PROBLEM TO SOLVE :: Copy every one of the following lines verbatim, changing no character.

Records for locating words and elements
········

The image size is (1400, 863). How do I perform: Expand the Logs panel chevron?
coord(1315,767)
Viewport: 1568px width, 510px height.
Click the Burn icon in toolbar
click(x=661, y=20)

········

ANSWER TO THE TASK ::
The image size is (1400, 863). How do I perform: Expand the Logs panel chevron?
coord(1315,767)
Viewport: 1568px width, 510px height.
Click the Burn icon in toolbar
click(x=661, y=20)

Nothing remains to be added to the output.